Le leo lo que pone en la etiqueta y ella guarda silencio.

—La mayoría de la gente no lo hace, porque esa porquería cuesta mil dólares por botella.

De repente, la idea de bebérmela entera mientras busco pistas sobre el verdadero Lachlan Mount no me parece tan de mal gusto.

—Vale, voy al cuarto de baño.

Una hora después, he registrado el cuarto de baño, el dormitorio y el salón, incluyendo todos los armarios y los cajones. He intentado abrir con una horquilla la única puerta que estaba cerrada, con un fracaso absoluto.

—Es inútil. Debería haber visto más vídeos en YouTube.

—Pues hazlo ahora y me llamas de vuelta.

Me arrojo a la cama más cómoda que mi cuerpo ha probado en la vida.

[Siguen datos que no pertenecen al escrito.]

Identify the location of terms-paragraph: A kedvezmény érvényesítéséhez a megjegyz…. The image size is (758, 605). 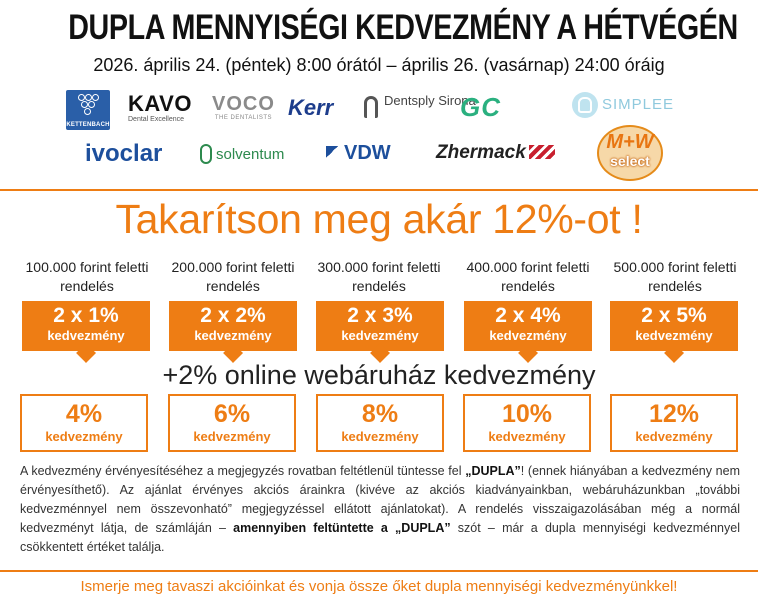
(380, 510).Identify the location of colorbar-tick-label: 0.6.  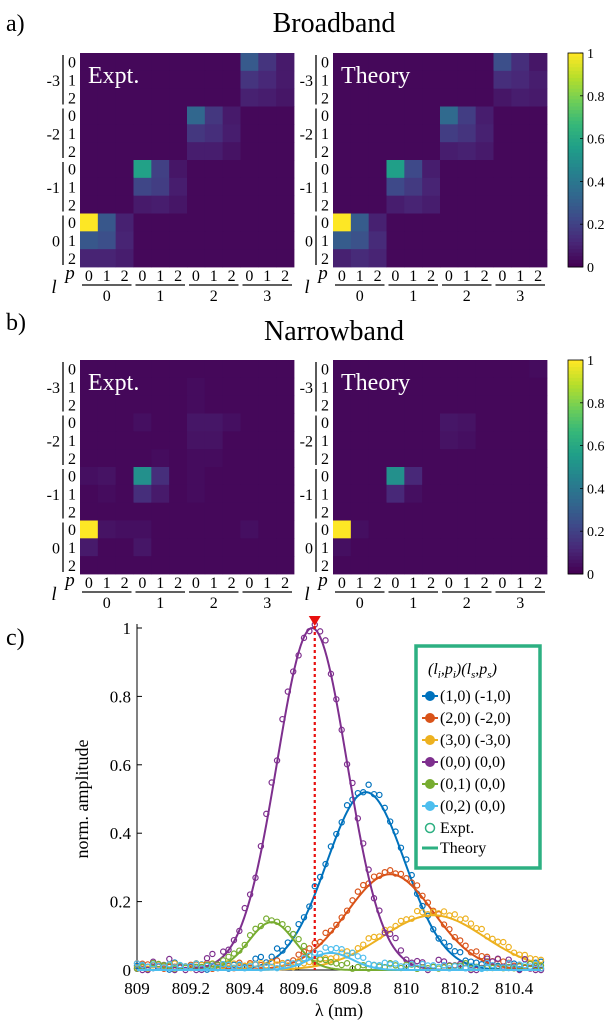
(596, 140).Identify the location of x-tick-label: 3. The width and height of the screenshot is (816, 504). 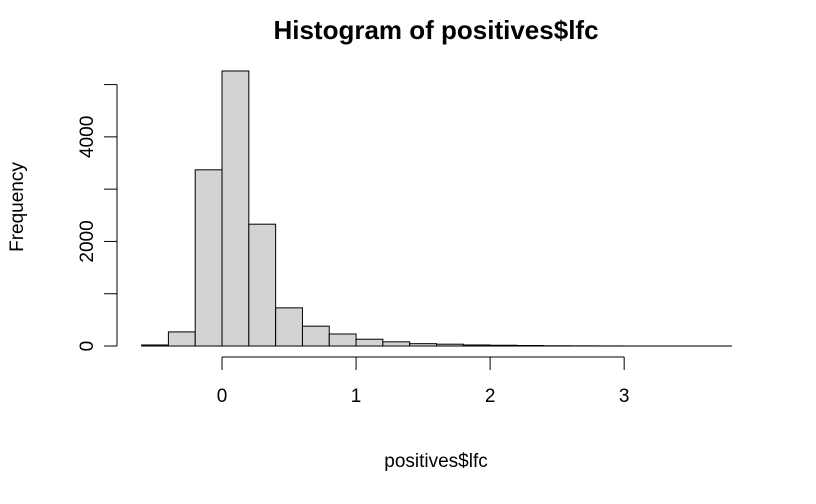
(624, 396).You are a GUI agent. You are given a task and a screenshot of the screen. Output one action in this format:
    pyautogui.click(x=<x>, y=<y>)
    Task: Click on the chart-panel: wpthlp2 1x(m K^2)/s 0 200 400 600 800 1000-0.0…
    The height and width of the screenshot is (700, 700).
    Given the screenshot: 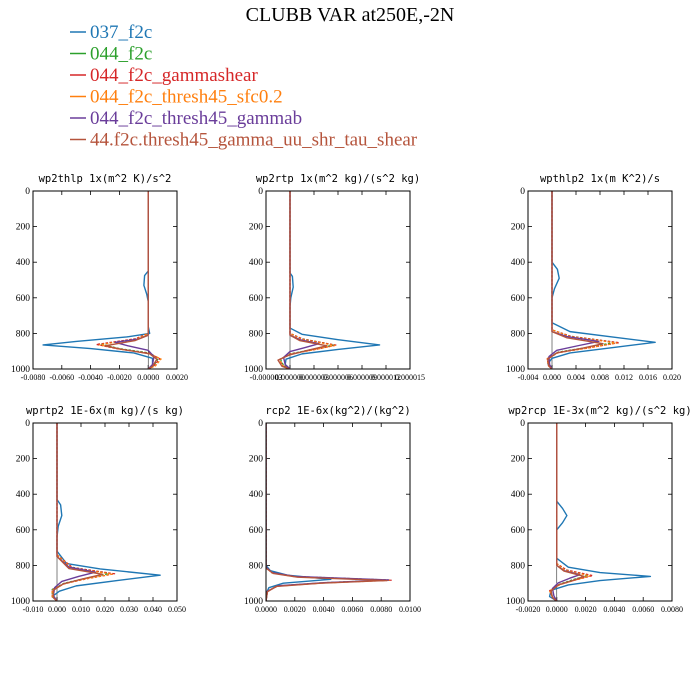 What is the action you would take?
    pyautogui.click(x=594, y=278)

—No puedo. Todo me da vueltas, Mags.

—Mierda. No aguantas nada que no sea whisky irlandés. No tiene sentido, joder.

—¿Cuándo dejará todo de dar vueltas?

—Después de que te duermas o de que vomites.

—¡Puaj! No quiero echar la pota.

—Me alegro, porque no eres una niñata, así que no actúes como tal. ¿Estás acostada?

—Ajá.

—Pues baja un pie al suelo hasta tocarlo. Eso te ayudará con el mareo.

—Vale.

—Lo has dejado todo donde lo encontraste, ¿verdad?

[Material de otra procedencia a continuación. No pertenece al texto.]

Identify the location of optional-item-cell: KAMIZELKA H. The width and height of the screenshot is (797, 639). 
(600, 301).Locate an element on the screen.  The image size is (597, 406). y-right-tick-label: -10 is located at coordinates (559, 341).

—Ajá. Todo controlado, Mags.

—Mierda. Estás como una cuba.

—Verdad. —Bostezo—. Tengo que irme. El mareo va a más. Voy a probar lo del pie, a ver si las cosas dejan de dar vueltas. Estoy cansada.

—Sí, y por la lengua de trapo que tienes, te aseguro que te vas a odiar por la mañana.

—Ya te digo. Sobre todo, porque tengo que darle a ese cerdo de Brett todo el dinero que Mount ha metido en mi cuenta para que mi empresa no acabe en la bancarrota. Cabrón. —A estas alturas no sé de quién estoy hablando.

—No creo que Mount permita que eso suceda, Keke.

—No puede detenerme.

—Vale, cariño. Duérmete. Pon la alarma.

—Ya lo he hecho. Buenas noches, Mags. Te quiero.

—Yo también te quiero. Y antes de que te quedes frita, debes asimilar que la forma en la que te está tratando Mount no es normal. Me da que estás obligándolo a romper todas las reglas.

—Es Mount quien las impone. Pero para los demás, no para él.

Corto la llamada antes de que pueda replicar. O lo intento, porque el móvil se me cae en la cara y me golpea la nariz.

—¡Ay! Putos rusos. ¿Cómo es posible que les guste esa porquería más que el whisky irlandés?

Es mi último recuerdo coherente antes de quedarme dormida.